Wherever a line in the data below holds "index", copy that line.

* * *

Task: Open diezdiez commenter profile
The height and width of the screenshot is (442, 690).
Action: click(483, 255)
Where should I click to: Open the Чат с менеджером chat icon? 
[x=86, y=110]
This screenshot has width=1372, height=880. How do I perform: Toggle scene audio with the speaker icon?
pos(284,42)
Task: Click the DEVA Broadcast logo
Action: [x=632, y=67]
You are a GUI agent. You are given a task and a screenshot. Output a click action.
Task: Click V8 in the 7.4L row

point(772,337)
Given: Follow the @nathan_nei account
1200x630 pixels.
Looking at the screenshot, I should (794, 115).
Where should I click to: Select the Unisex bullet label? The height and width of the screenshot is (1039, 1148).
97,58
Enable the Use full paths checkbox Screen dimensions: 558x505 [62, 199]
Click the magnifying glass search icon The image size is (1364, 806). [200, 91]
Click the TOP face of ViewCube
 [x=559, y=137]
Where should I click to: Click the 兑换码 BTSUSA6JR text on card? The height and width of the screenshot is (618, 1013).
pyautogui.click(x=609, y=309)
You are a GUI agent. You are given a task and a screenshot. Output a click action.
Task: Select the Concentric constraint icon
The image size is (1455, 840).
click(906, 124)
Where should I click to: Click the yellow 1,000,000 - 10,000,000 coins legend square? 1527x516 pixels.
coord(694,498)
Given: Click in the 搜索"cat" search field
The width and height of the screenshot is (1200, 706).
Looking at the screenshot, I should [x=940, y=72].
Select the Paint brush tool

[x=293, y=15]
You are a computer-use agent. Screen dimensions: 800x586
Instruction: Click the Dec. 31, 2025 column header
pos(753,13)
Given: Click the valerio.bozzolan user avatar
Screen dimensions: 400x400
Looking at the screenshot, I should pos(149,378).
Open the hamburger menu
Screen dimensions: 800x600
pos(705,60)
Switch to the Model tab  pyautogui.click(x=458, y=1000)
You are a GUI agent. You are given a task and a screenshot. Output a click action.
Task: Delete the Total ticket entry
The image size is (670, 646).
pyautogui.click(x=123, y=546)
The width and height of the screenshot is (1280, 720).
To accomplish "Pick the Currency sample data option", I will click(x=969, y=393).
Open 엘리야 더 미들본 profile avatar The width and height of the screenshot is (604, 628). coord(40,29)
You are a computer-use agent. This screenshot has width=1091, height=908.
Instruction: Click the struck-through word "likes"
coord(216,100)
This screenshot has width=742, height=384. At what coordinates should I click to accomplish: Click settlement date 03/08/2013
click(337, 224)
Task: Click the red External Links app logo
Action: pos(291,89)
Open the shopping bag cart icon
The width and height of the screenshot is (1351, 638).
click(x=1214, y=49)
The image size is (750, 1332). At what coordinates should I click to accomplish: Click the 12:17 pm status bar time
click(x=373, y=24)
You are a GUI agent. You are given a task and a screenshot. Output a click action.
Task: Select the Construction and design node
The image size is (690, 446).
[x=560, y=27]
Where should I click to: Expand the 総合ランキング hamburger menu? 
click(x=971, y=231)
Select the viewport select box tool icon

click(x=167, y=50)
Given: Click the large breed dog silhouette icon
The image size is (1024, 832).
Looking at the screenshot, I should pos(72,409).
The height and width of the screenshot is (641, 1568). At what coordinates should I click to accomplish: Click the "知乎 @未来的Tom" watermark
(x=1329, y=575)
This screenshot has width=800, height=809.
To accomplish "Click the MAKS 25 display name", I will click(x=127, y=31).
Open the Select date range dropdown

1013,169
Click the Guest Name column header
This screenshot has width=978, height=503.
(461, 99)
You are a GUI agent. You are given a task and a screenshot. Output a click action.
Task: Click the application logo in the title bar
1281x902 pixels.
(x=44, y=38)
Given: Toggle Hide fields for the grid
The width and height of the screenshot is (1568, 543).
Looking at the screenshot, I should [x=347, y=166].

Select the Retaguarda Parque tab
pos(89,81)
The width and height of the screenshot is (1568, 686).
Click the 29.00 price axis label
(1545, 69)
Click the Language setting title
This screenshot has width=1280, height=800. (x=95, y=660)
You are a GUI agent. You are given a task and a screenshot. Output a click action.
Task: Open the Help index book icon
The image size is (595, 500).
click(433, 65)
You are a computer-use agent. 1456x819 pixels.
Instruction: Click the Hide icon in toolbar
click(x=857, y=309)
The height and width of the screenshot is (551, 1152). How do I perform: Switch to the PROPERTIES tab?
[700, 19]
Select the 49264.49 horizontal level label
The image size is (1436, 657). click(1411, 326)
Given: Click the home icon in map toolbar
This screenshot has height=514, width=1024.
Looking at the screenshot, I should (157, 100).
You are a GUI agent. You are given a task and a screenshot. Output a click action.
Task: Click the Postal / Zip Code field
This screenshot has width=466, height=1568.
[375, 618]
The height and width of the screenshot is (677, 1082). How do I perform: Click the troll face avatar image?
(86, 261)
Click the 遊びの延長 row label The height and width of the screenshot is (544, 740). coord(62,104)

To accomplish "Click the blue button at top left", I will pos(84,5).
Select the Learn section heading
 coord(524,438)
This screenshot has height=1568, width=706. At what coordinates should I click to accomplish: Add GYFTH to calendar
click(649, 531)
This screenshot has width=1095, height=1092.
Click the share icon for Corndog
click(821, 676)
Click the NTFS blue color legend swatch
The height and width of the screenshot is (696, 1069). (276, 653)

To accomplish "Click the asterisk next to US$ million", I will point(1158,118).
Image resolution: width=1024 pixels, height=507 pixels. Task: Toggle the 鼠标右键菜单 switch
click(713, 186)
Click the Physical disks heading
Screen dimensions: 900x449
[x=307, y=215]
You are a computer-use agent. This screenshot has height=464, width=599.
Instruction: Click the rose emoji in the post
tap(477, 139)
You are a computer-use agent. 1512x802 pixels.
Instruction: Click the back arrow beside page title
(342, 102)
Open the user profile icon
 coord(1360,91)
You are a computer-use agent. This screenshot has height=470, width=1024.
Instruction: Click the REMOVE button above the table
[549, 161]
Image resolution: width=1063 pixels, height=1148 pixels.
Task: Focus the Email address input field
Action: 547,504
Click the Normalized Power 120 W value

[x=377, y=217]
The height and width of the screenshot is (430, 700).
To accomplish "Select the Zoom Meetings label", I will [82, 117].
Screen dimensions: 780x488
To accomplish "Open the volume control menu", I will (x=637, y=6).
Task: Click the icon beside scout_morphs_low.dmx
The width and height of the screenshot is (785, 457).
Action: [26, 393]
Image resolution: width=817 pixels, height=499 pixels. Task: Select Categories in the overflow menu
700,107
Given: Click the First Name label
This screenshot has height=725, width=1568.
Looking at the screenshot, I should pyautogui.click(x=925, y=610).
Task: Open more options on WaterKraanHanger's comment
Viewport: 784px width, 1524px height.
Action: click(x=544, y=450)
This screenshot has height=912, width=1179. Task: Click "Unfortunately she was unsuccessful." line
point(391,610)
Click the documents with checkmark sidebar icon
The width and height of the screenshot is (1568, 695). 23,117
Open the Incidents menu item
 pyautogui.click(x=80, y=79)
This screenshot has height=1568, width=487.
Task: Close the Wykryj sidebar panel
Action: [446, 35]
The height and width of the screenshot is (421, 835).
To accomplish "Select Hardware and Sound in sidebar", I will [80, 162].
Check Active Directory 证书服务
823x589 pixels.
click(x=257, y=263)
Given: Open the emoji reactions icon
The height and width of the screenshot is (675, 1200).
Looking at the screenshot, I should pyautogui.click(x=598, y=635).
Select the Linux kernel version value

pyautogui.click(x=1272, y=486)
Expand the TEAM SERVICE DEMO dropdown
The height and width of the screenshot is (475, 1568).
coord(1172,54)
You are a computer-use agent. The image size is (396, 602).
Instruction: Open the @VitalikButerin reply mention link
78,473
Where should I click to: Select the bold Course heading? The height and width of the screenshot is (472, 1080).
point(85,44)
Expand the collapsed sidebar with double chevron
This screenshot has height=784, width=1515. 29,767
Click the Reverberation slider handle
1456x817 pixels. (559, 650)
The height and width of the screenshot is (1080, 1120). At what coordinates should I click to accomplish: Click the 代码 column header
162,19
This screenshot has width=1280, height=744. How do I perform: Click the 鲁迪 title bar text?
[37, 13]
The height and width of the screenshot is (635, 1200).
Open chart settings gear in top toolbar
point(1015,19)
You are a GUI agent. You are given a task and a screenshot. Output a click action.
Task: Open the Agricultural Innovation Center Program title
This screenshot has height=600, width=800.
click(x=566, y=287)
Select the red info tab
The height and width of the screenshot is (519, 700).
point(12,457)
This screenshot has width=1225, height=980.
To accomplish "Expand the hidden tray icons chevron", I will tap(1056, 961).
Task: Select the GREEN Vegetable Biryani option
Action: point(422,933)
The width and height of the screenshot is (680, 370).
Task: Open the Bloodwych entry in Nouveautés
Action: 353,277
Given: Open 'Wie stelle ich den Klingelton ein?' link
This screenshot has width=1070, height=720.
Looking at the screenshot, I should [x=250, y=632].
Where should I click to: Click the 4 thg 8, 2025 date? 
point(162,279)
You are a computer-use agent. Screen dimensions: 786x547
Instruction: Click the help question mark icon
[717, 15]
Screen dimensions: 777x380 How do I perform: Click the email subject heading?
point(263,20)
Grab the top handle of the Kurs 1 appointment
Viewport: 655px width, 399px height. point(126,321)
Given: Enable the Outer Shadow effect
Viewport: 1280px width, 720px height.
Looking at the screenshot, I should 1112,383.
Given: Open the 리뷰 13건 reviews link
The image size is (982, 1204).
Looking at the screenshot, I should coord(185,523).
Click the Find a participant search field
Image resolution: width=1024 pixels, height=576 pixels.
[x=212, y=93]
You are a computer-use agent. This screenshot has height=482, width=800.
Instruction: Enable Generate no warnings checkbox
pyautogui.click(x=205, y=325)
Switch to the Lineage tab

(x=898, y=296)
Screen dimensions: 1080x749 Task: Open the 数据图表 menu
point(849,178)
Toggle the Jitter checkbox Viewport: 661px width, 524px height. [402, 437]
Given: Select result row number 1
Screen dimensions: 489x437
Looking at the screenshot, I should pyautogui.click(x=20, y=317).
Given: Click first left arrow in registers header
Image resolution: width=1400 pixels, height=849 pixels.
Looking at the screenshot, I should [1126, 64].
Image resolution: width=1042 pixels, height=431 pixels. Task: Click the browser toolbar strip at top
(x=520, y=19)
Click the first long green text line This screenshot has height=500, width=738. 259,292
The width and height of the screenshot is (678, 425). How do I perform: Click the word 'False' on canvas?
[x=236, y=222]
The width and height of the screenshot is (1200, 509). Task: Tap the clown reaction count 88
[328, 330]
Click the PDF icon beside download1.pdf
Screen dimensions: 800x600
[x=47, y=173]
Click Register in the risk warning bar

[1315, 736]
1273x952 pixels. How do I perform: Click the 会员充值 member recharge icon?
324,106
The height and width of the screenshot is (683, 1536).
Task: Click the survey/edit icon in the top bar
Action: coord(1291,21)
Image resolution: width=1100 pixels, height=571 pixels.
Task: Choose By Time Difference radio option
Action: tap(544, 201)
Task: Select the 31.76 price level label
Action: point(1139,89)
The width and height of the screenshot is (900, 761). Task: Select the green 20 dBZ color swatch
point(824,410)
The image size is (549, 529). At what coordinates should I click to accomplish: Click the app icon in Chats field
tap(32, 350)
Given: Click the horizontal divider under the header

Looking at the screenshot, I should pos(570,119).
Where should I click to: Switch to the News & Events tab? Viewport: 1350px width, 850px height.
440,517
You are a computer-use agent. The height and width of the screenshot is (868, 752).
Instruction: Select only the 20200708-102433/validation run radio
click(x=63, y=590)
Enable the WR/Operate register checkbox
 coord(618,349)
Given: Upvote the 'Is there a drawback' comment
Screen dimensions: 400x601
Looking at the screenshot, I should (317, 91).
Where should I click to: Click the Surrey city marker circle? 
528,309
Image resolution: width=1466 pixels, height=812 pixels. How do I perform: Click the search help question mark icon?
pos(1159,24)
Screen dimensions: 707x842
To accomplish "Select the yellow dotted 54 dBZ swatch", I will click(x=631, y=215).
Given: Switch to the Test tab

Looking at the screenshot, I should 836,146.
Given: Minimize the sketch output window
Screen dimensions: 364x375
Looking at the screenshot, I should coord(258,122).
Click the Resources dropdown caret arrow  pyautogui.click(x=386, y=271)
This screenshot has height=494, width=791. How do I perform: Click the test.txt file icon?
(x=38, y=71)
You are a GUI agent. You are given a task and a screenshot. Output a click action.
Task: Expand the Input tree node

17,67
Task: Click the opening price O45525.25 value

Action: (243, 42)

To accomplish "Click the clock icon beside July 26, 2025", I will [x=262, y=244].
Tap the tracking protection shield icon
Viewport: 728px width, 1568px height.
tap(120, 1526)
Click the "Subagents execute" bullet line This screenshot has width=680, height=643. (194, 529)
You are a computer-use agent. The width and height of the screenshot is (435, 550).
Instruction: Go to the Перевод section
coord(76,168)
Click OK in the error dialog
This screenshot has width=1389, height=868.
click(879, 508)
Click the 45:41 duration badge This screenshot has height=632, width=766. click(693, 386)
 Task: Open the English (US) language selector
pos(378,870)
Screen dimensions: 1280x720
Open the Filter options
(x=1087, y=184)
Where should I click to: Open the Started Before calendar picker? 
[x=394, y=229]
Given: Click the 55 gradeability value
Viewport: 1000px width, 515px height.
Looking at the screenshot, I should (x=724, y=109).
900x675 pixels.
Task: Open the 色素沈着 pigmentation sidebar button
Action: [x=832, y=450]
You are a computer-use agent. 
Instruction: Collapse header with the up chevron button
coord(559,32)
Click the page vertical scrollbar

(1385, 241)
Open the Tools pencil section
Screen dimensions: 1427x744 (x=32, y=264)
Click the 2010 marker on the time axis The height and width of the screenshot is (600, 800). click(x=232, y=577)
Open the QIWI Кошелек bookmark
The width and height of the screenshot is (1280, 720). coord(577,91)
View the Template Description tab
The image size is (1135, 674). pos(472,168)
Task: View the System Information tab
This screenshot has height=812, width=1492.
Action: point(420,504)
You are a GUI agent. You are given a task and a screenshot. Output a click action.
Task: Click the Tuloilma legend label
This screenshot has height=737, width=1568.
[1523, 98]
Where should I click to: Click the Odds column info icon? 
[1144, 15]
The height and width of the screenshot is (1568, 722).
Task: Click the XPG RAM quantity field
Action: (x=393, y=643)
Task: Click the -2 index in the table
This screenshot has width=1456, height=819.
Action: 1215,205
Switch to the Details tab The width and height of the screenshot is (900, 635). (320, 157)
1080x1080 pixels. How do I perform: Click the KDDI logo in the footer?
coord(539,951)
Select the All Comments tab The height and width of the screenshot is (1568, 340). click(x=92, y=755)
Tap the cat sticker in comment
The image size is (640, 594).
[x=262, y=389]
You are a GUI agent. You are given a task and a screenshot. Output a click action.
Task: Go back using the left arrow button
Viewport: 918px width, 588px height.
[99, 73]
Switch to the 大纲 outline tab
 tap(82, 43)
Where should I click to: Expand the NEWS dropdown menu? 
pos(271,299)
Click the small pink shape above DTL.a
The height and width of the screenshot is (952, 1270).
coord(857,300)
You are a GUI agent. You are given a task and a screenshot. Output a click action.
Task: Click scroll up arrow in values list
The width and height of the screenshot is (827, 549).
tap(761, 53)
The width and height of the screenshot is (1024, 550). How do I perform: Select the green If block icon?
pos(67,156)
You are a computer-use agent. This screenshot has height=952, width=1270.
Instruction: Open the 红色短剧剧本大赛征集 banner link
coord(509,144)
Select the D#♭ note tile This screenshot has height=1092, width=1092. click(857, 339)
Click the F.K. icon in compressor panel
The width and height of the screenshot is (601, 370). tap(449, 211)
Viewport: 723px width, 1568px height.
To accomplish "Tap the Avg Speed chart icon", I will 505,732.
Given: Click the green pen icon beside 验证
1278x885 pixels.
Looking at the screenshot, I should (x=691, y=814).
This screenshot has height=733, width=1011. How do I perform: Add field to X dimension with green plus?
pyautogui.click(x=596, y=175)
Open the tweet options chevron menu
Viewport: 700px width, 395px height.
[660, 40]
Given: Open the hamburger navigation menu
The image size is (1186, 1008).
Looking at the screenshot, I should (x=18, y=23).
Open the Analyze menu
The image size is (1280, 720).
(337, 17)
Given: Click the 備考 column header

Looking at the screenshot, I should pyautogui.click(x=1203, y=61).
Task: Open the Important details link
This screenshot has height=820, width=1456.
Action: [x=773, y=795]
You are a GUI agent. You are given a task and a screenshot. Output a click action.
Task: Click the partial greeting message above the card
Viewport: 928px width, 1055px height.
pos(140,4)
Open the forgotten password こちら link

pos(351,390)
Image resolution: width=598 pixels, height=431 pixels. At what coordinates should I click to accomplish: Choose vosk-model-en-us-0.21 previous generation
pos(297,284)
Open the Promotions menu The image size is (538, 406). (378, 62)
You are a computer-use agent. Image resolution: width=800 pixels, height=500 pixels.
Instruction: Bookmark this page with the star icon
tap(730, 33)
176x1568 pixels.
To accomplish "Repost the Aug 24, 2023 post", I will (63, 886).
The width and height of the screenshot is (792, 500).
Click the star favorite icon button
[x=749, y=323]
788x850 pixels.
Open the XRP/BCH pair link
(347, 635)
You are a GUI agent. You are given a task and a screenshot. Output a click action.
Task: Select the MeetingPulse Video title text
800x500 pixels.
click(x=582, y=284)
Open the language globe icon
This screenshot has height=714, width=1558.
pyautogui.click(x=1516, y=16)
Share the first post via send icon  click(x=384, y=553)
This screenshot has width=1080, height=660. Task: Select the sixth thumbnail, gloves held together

* * *

» **Response to this exercise**
Task: Open the Help index book icon
Task: Click the -2 index in the table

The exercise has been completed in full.